◆ **Stated goal A**
How would you say "Any file can be stored as remote data" from the remote data infrastructure excerpt in Spanish?

◆ **Source excerpt**
(begin)
Remote Data Infrastructure

  • In redis, we store 3 things about data
  • That we've started writing data to a URL
  • a redis hashset, mapping a host to the local file path which stores the data (the same path as the data url)
  • a redis hashset which has metadata about the remote data (file size, md5 sums, serialization format, etc..)
  • Any file can be stored as remote data
  • Any remote data object, can be accessed as a file. Some remote data objects can be deserialized into a python object (pickled files, json, dill, can be deserialized, things like csvs, and hdf5, cannot)

Walk through of a sample operations

Example: User has a bunch of CSVs, they want to parse them, and then store the pickled dataframes on the server

  • User would upload CSVs to the server, using the remote data infrasturcture. Or they could upload them to the sever using rsync, and use some operations to store the metadata into redis (currently not implemented)
  • User would execute functions to parse and store the result in redis. This would look like the following
c = settings.Client()
def to_pickle(remote_object):
    # obtain the local path for the remote data object, and parse it
    df = pd.read_csv(remote_object.local_path())
    # turn the result into a remote data object
    obj = do(df)
    # save it
    obj.save()
(end)
◆ **Listed entries**
(begin)
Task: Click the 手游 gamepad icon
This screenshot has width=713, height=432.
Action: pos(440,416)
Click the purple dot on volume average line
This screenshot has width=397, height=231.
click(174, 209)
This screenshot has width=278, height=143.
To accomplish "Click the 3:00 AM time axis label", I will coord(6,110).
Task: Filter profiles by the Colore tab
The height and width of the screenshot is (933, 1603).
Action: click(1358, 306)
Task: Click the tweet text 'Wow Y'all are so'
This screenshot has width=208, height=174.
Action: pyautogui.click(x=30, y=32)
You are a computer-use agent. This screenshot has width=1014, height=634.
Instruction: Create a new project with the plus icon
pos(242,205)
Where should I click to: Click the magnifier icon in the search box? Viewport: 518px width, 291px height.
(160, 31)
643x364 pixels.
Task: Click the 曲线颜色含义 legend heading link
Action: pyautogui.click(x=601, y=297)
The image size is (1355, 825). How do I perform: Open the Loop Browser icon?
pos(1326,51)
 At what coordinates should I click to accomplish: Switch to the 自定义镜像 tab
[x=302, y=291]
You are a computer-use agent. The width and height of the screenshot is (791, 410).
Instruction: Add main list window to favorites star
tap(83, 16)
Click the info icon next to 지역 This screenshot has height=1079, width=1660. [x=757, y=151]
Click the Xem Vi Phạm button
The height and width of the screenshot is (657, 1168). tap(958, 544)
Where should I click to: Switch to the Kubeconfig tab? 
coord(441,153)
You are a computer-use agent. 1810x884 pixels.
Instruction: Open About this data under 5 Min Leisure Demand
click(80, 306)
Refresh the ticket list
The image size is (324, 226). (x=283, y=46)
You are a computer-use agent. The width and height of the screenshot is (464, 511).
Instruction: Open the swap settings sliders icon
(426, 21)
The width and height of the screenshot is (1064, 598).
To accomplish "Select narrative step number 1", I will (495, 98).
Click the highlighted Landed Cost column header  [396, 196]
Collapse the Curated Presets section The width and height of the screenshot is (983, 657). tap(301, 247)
(end)
◆ **Stated goal B**
Can you copy the records above, starting with their first line and ending with the line containing "Action: pyautogui.click(x=30, y=32)", with both of those lines included?

◆ **Reply A**
Cualquier archivo puede almacenarse como datos remotos.

◆ **Reply B**
Task: Click the 手游 gamepad icon
This screenshot has width=713, height=432.
Action: pos(440,416)
Click the purple dot on volume average line
This screenshot has width=397, height=231.
click(174, 209)
This screenshot has width=278, height=143.
To accomplish "Click the 3:00 AM time axis label", I will coord(6,110).
Task: Filter profiles by the Colore tab
The height and width of the screenshot is (933, 1603).
Action: click(1358, 306)
Task: Click the tweet text 'Wow Y'all are so'
This screenshot has width=208, height=174.
Action: pyautogui.click(x=30, y=32)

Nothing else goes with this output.